Correcting for shale is only half the battle. The other half is to correct for the mineral composition of the rocks. In most carbonate reservoirs, the lithology is usually reasonably well known from sample descriptions or can be determined from log response, so this step is relatively straightforward.

This is not true in sandstones because the mineral makeup of the sand is NOT usually described in much detail. There is a universal trend to give sandstones the physical properties of pure quartz, but this is almost universally NOT appropriate. Most sandstones contain other minerals besides quartz, such as mica, volcanic rock fragments, calcite, dolomite, anhydrite, and ferrous minerals, as well as the shale and clay described above. All of these minerals have different log responses than quartz. If a sandstone is assumed to be pure quartz when it is not, the commonly used properties of quartz will provide a pessimistic porosity answer.

Thus, authors and service company manuals that present quartz properties for “sandstone” are misleading their audience into believing these properties are constant. In more than 40 years of petrophysical analysis, I have never seen a thin section or XRD report that gave an assay of 100% quartz in any petroleum reservoir. A 100% quartz sand is very rare. If anyone doubts this statement, look at the PEF curve. If it reads more than 1.8, you have “quartz plus other things” in your sandstone.

There is a story (it may even be true) that reserves for the early North Sea discoveries were seriously underestimated because the mica in the sands was not accounted for properly. The engineers used density log porosity without correcting for the real matrix density. If true, good engineering practice would have undersized all the offshore equipment and early cash flow and rate of return on investment would have been significantly reduced. If the myth that sandstone is pure quartz is perpetuated, there will be more economic blunders of this type.

To further confuse the uninitiated, many logs show data on a "porosity" scale. These log curves are transforms of some measured physical property to an approximate porosity based on some arbitrary parameters. Examples are density, neutron, or sonic porosity on so-called Sandstone, Limestone, or Dolomite porosity scales. Porosity as defined by these transforms is only directly useful if there is no shale, the scale matches the rock mineralogy. and there are no accessory minerals. Real reservoirs are rarely this simple. DO NOT use these porosity transforms without further analysis unless all the arbitrary assumptions used to create them match exactly the rock you are analyzing.
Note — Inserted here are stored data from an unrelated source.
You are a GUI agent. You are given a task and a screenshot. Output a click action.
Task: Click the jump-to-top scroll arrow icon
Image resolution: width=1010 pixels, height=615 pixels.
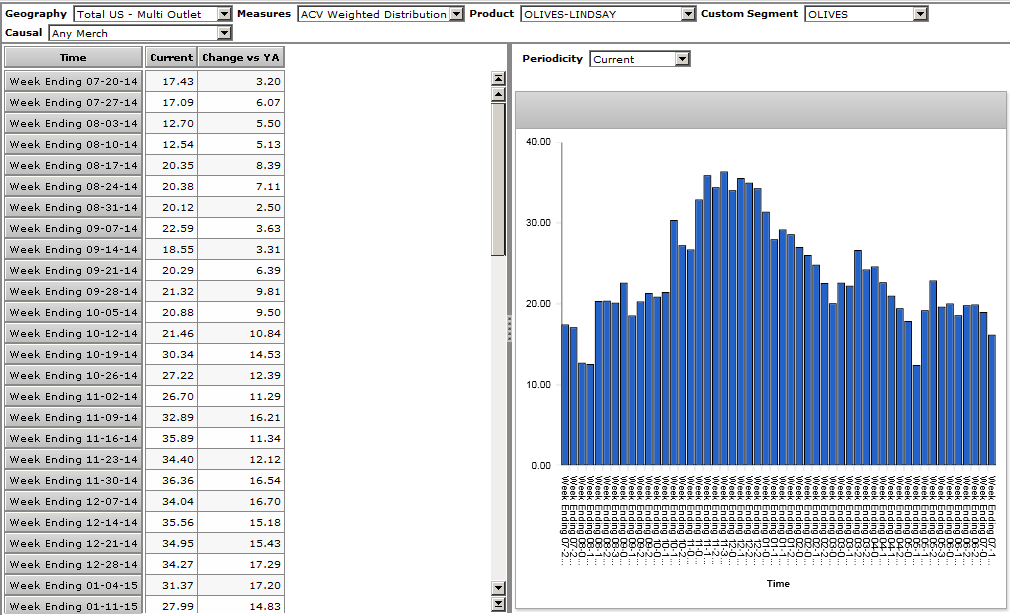pos(498,78)
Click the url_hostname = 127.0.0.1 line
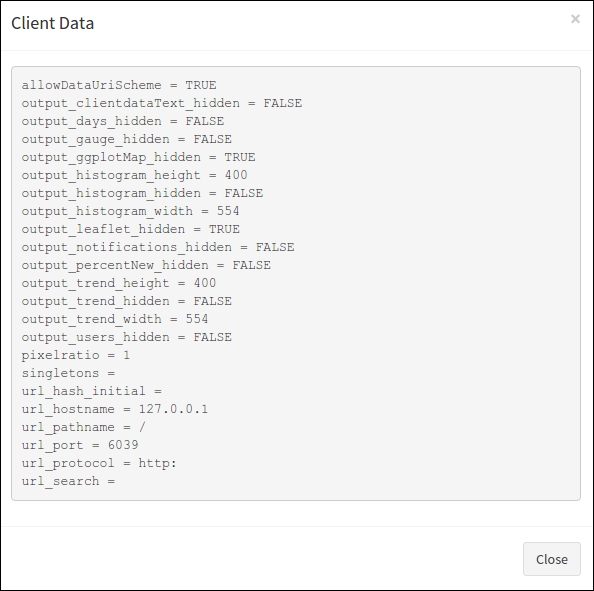The height and width of the screenshot is (591, 594). click(115, 409)
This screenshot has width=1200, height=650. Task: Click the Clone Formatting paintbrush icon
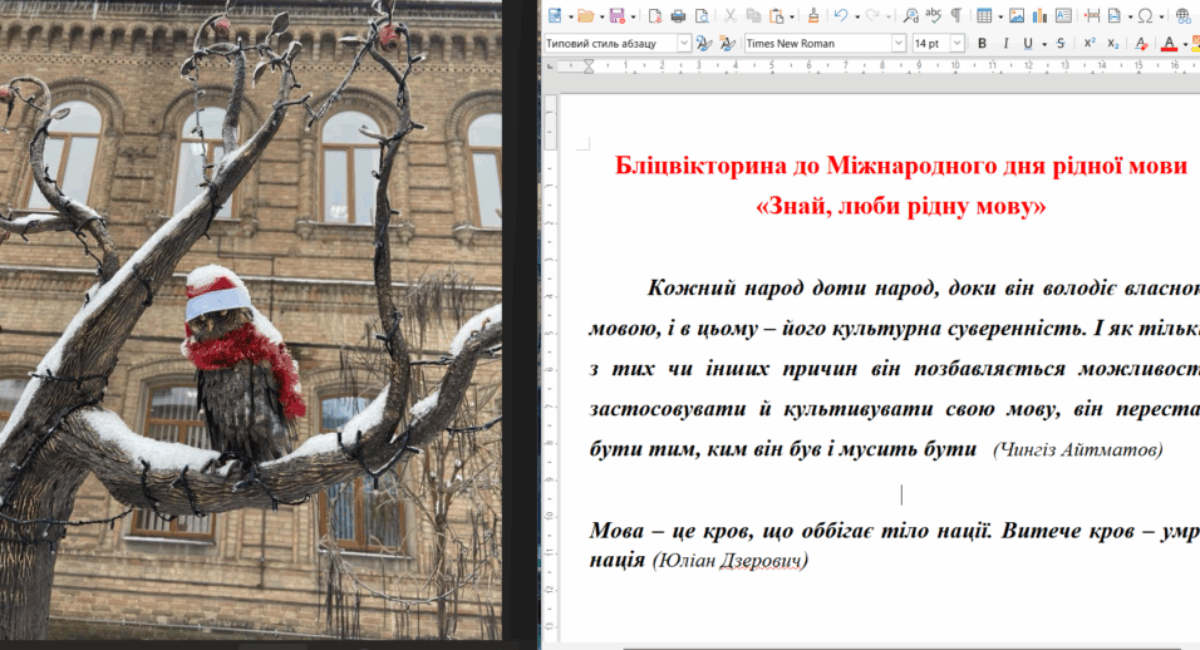[813, 15]
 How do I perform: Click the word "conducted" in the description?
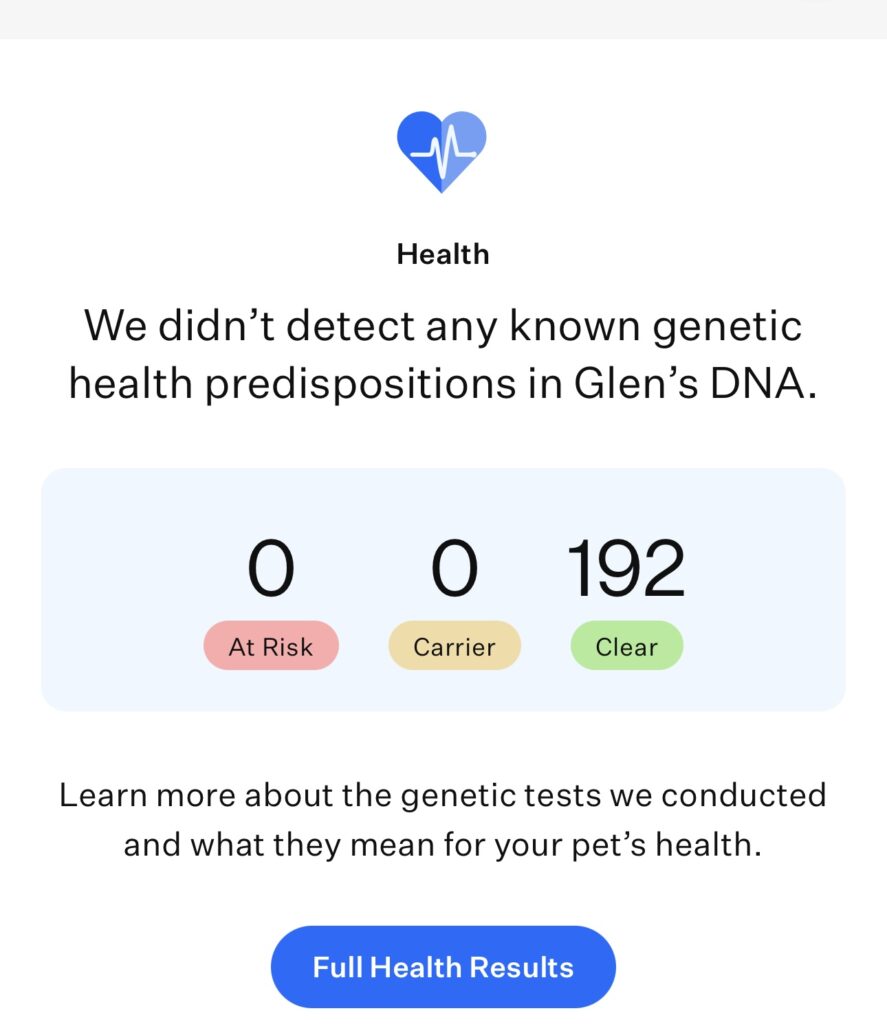pyautogui.click(x=744, y=795)
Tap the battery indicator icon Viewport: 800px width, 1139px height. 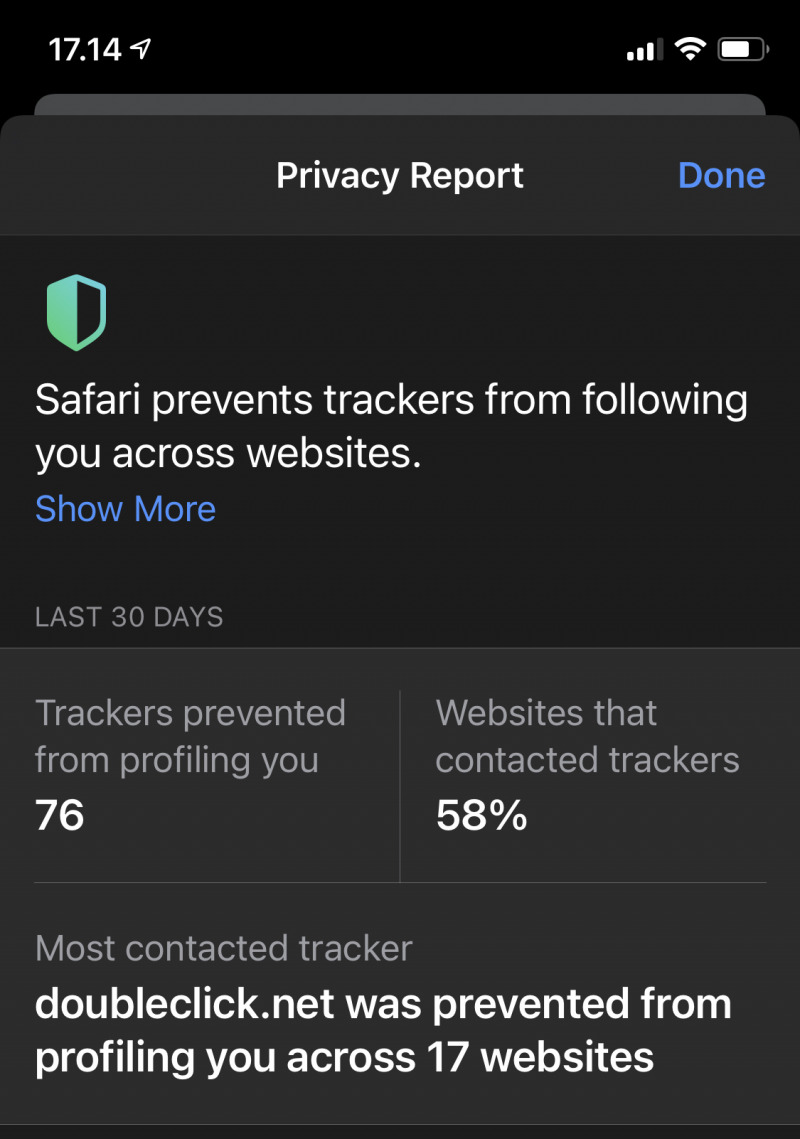click(x=742, y=49)
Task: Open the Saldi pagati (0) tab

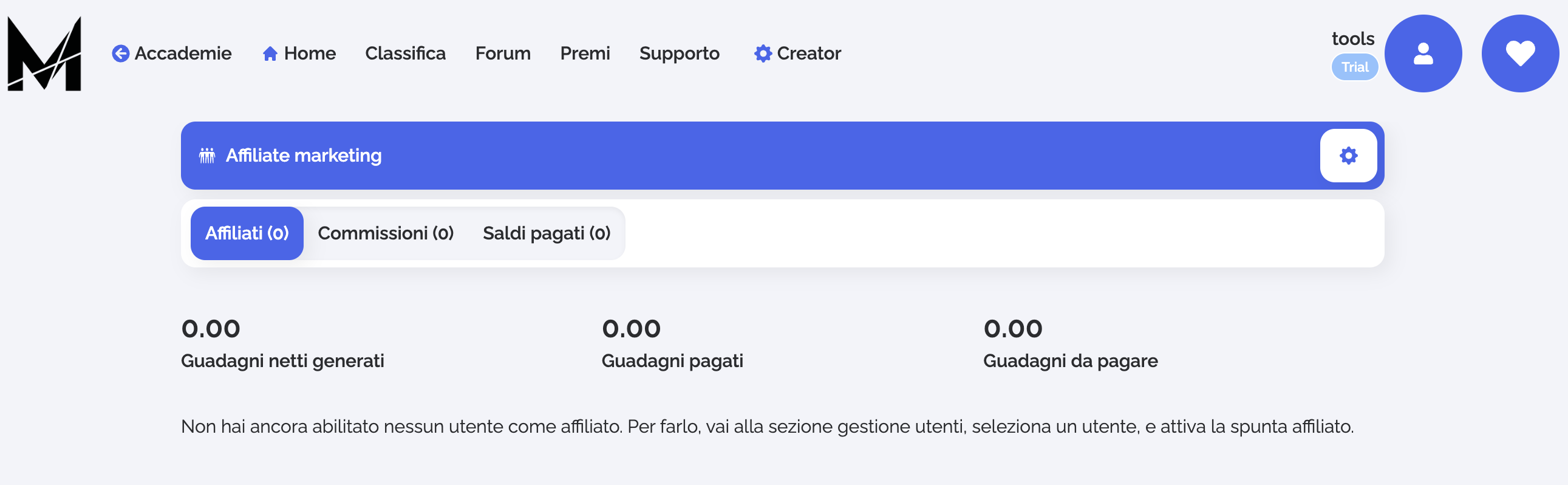Action: pyautogui.click(x=546, y=233)
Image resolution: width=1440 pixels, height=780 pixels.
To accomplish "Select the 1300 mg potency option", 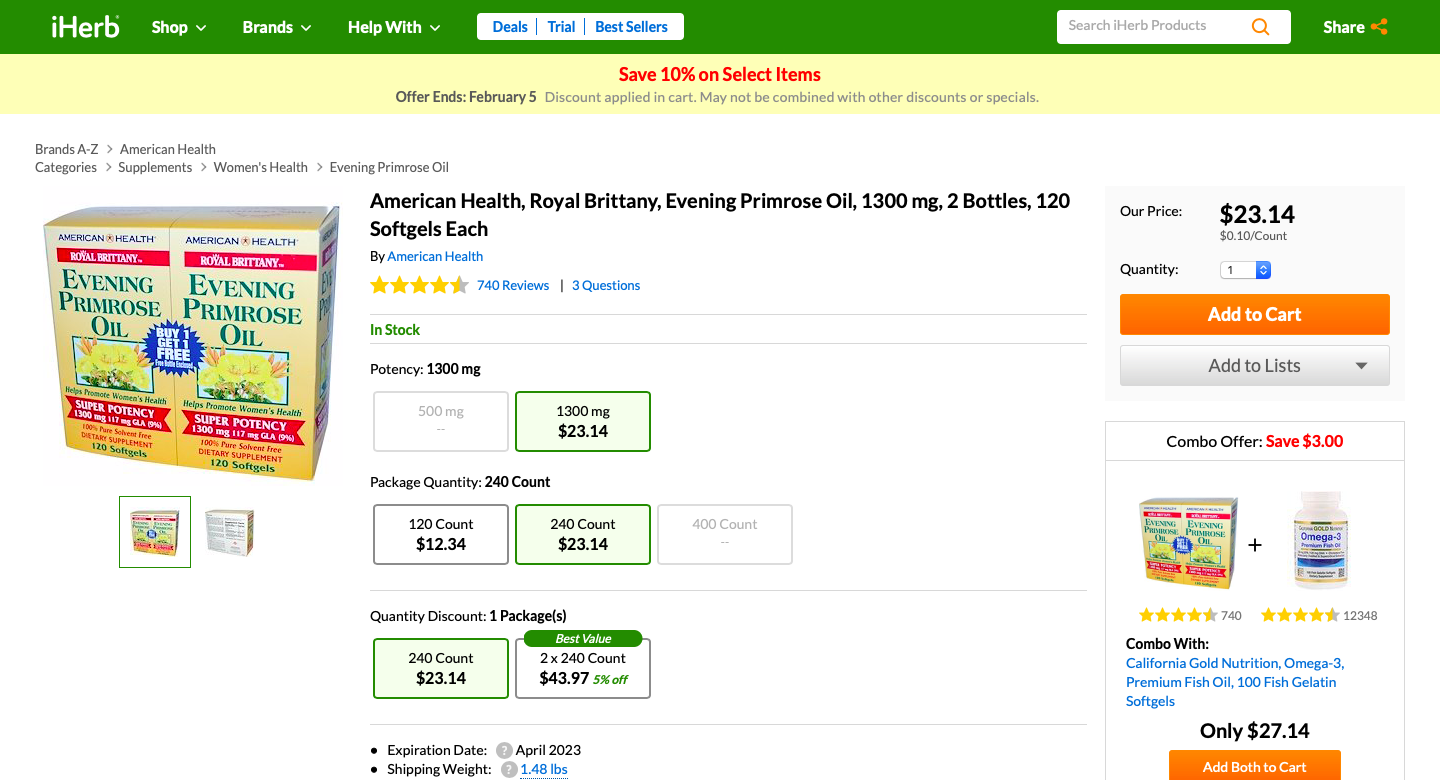I will tap(583, 421).
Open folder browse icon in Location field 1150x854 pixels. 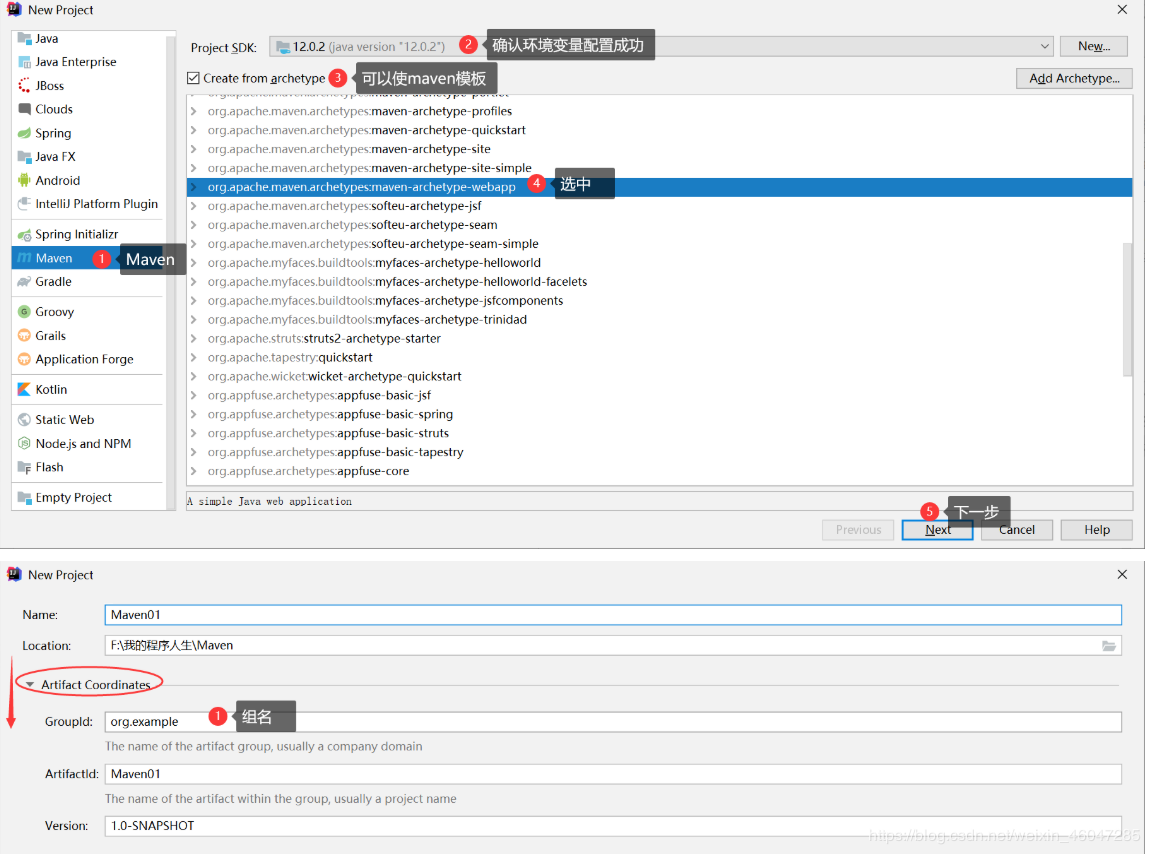pyautogui.click(x=1108, y=646)
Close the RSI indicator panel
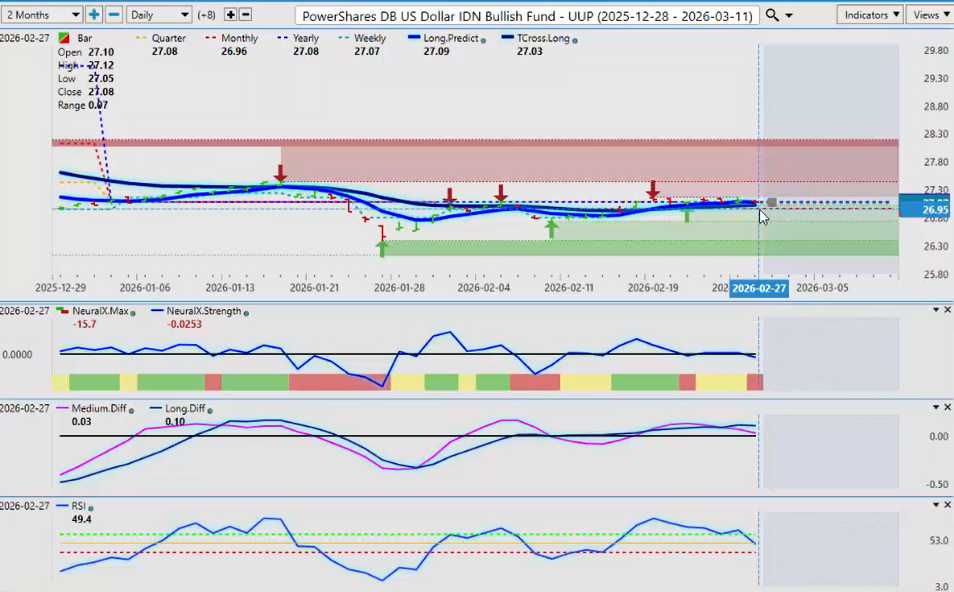 [x=947, y=505]
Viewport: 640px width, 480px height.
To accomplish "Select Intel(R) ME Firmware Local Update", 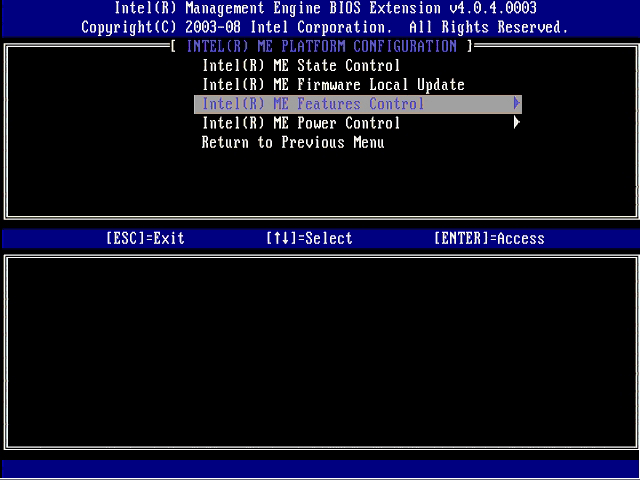I will point(333,85).
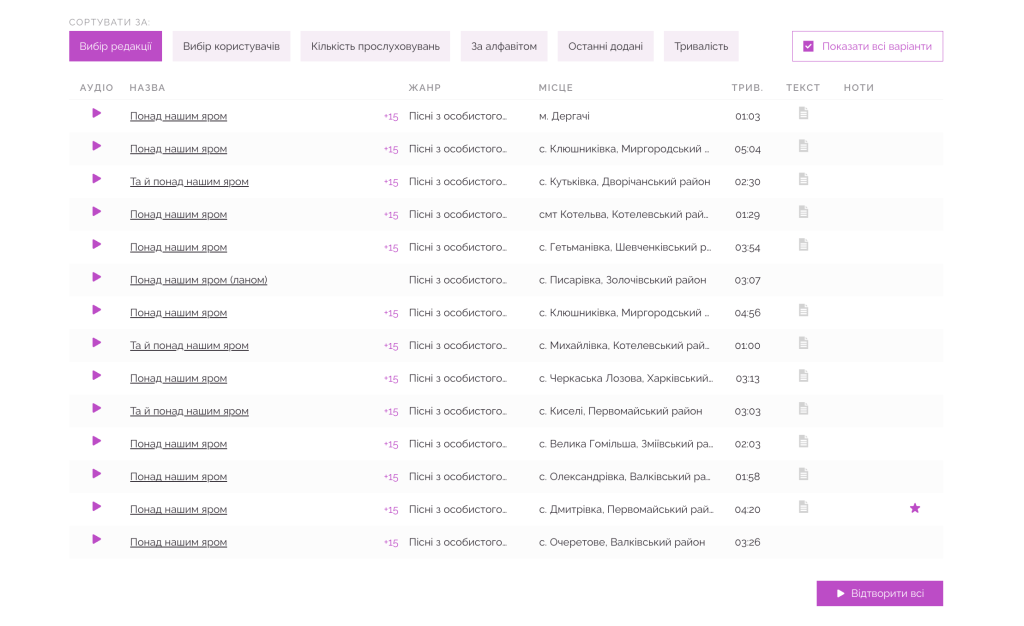The height and width of the screenshot is (626, 1024).
Task: Select 'За алфавітом' sorting
Action: [x=504, y=46]
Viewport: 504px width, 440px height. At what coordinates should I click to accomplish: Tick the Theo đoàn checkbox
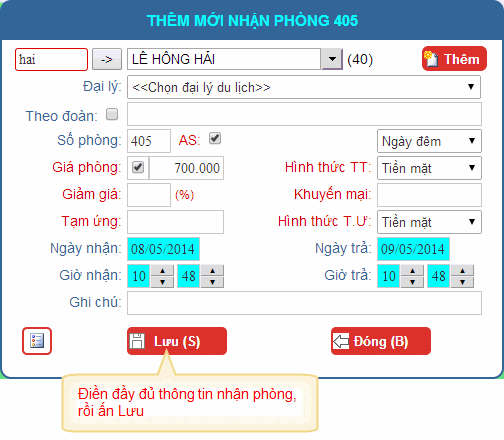tap(112, 114)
Some people call these porosity curves an “interpretation”. They are not. They are merely a transform of the raw data to a more attractive scale. The difference between a transform and an interpretation is critical. Interpretation infers some intelligent thought went into creating and understanding the result. The service company running the log does not provide interpretations. YOU are the interpreter,

There are endless cases where a transform to an inappropriate porosity scale has caused millions in losses due to poorly informed analysts who see “gas cross over” when there is no gas, or who read porosity directly from the transform and either seriously over estimate or under estimate reservoir effective porosity.

In spite of these comments, a number of charts and tables in this Handbook show the word "sandstone' when they really should say "quartz". I have not edited the charts and tables taken from common sources, such as service company chart books, so the common usage of incorrect terminology is repeated even here.